Pick out and copy each line of the data below that contains the word "dropdown".

### Records from a dataset
────────────────────────────────────────

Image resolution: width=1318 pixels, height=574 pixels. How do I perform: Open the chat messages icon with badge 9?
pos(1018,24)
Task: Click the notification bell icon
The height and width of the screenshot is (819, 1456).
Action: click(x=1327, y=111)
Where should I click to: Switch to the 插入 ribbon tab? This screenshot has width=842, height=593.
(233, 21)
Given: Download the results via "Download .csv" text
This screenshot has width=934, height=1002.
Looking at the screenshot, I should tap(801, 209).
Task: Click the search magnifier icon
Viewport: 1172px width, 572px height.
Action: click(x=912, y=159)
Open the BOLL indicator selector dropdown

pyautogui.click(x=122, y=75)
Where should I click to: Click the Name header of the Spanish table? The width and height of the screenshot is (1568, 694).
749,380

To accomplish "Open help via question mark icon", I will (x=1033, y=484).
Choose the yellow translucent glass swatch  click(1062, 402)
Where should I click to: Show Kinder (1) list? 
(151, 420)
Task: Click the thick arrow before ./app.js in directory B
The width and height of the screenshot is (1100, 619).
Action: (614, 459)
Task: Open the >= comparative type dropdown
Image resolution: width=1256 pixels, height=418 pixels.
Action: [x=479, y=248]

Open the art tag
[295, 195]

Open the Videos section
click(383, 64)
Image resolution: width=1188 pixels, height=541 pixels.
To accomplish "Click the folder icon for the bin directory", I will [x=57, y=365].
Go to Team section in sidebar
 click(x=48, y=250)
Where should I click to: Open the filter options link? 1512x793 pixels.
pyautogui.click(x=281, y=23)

────────────────────────────────────────

### WRITTEN SOLUTION
Open the BOLL indicator selector dropdown
Task: Open the >= comparative type dropdown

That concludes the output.